Oh, how we waited. We waited for them to leave the cathedral, for the procession in the carriage through the endless waving fools. We waited for them to disappear into the palace, we waited while commentators filled airtime. We waited for the kiss.
It’s funny how memories work. I remember that afternoon sitting with Daryl and Mrs Kincaid, waiting for the kiss. I remember so many small details of that day, what it looked like, what it felt like, how I felt, but until a few minutes ago, when I worked it out by counting on my fingers, I had completely forgotten that my dad had died just a week or so earlier.

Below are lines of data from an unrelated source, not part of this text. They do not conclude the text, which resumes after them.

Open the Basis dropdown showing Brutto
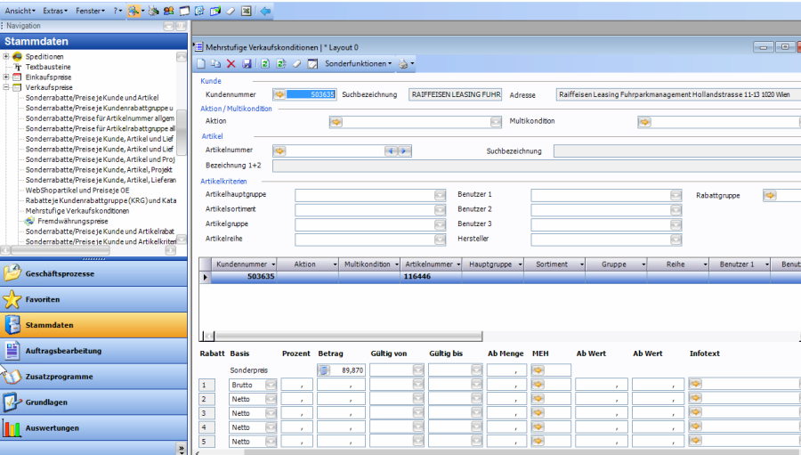This screenshot has width=801, height=455. pos(271,385)
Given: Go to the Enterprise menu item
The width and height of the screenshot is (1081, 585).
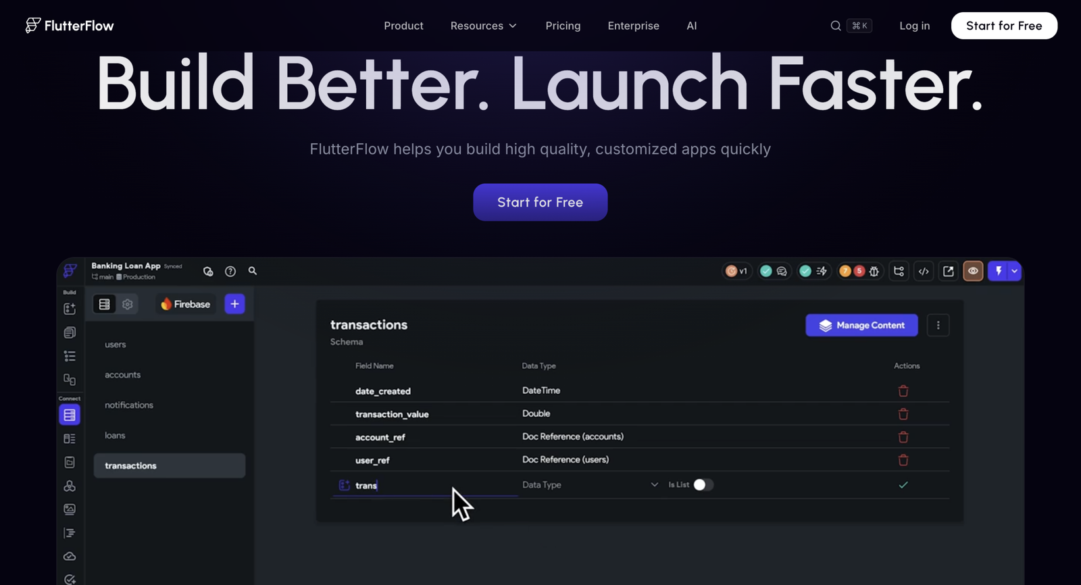Looking at the screenshot, I should pyautogui.click(x=633, y=26).
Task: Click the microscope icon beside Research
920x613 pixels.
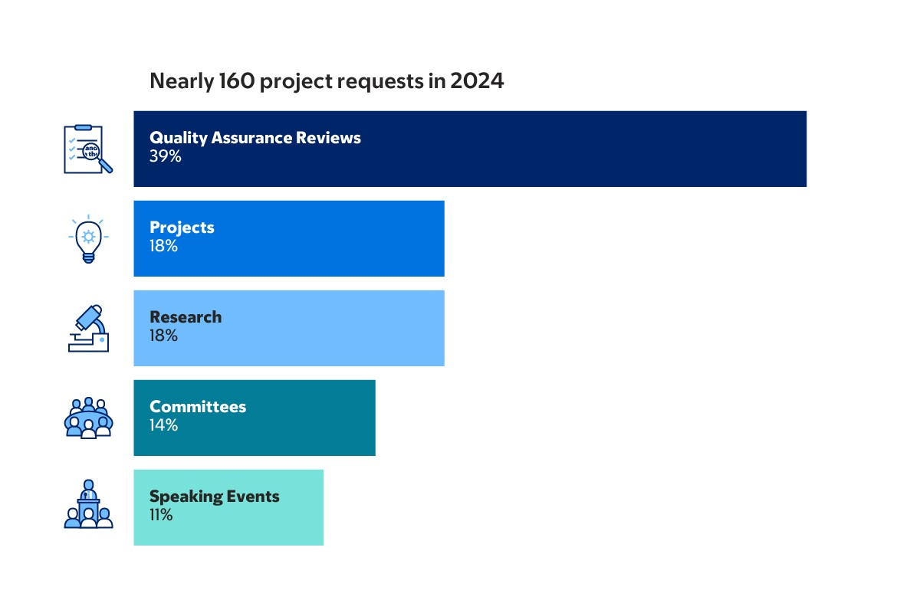Action: click(x=87, y=327)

When the kiss finally happened it was so brief and so uncomfortable, like two llamas playing that party game where you have to pass an orange to the person next to you using only your necks. Daryl and I walked home after it was over and we didn’t have the words for it then but we both felt as though we’d had a glimpse of something about the world that no one else had seen, something that we didn’t understand then, but maybe one day when we grew up we would.